**Exercise input:**
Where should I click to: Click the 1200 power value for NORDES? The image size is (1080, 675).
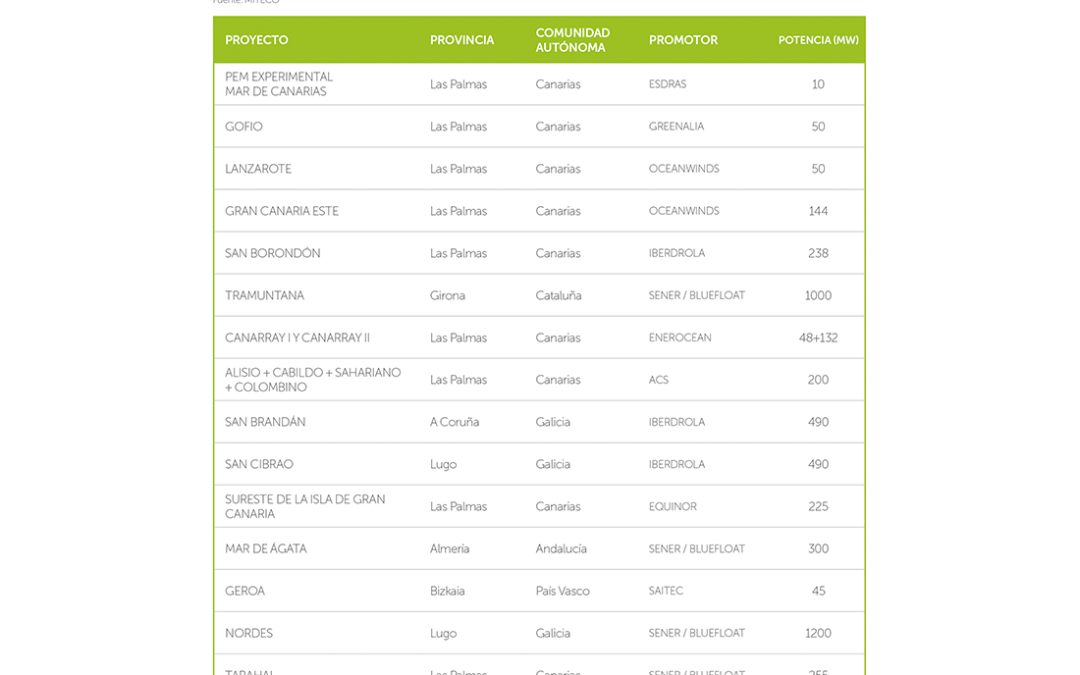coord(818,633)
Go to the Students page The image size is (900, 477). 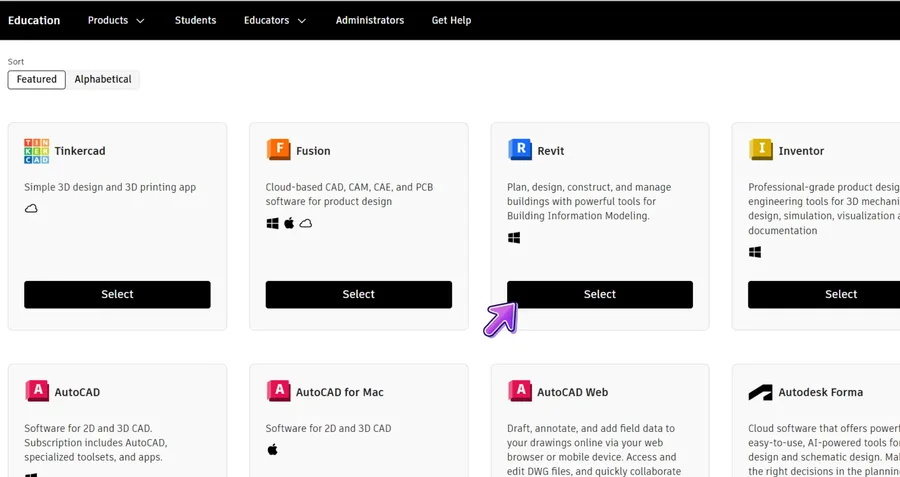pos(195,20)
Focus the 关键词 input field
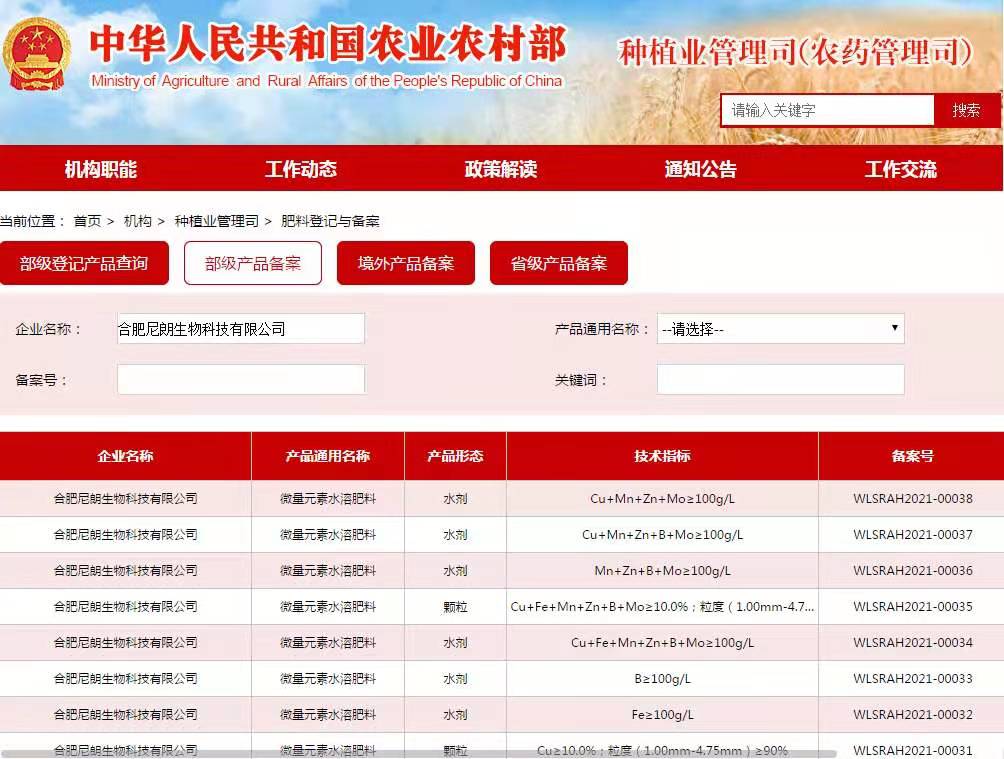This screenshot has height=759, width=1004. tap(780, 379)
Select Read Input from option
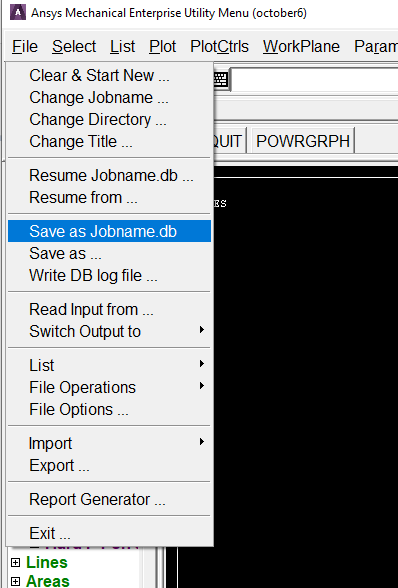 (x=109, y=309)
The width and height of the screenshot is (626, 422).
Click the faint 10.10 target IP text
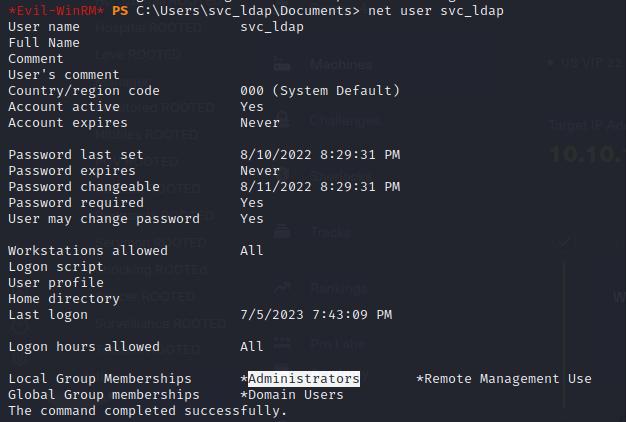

**Goal of the exercise:** Extract only the lines from the line containing "Select Read Input from option" through the final line of the records; keep both ends and drop every picture.

**Response to this task:**
Select Read Input from option
 (x=109, y=309)
The width and height of the screenshot is (626, 422).
Click the faint 10.10 target IP text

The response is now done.